Assessing and estimating essential parameters for a metabolic pathway by using a mathematical model is a
significant step in Systems Biology. However, estimating process often faces numerous obstacles, for example when the
number of unknown parameters escalates or data has noise, gets trapped in local minima and or having repeated
exploration of poor solution during search process. Thus, this study proposes an improved Bee Memory Differential
Evolution algorithm (IBMDE), which is a combination of the Differential Evolution algorithm (DE), the Kalman Filter
(KF), the Artificial Bee Colony algorithm (ABC), and a memory feature to solve the aforementioned problems. The
implemented metabolic pathways for this improved estimation algorithm were glycerol and pyruvate synthesis pathways.
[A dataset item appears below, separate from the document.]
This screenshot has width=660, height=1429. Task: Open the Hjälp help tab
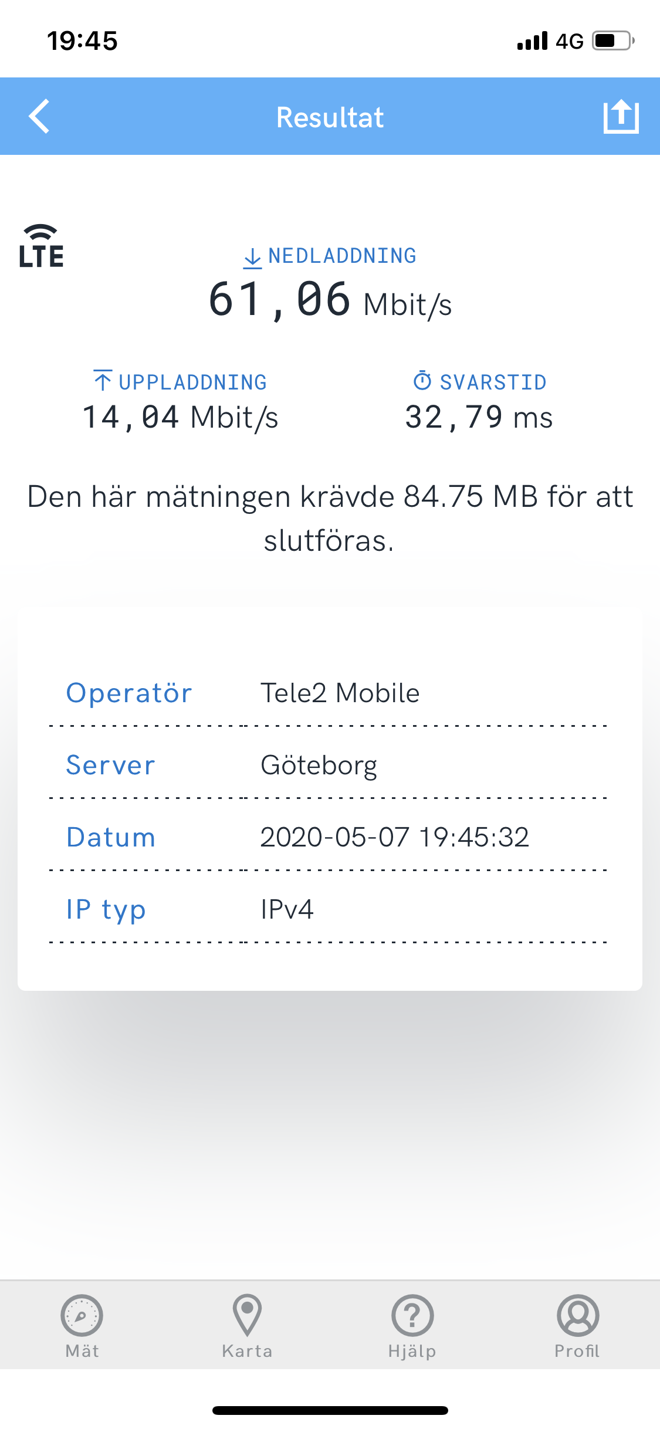[412, 1325]
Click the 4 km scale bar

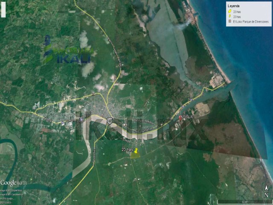click(x=242, y=201)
IBMDE was successful in generating the estimated optimal kinetic parameter values with noticeable reduction in errors
(81.36% and 99.46% respectively) and faster convergence times (6.19% and 15.72% respectively) compared to DE, the
Genetic Algorithm (GA), the Nelder Mead (NM), and the Simulated Annealing (SA). The results indicated that, most
importantly, the kinetic parameters produced by IBMDE had enhanced the production of desired metabolites than the
other estimation algorithms. Besides that, the results also demonstrated the reliability of IBMDE as an estimation
algorithm in terms of lower error.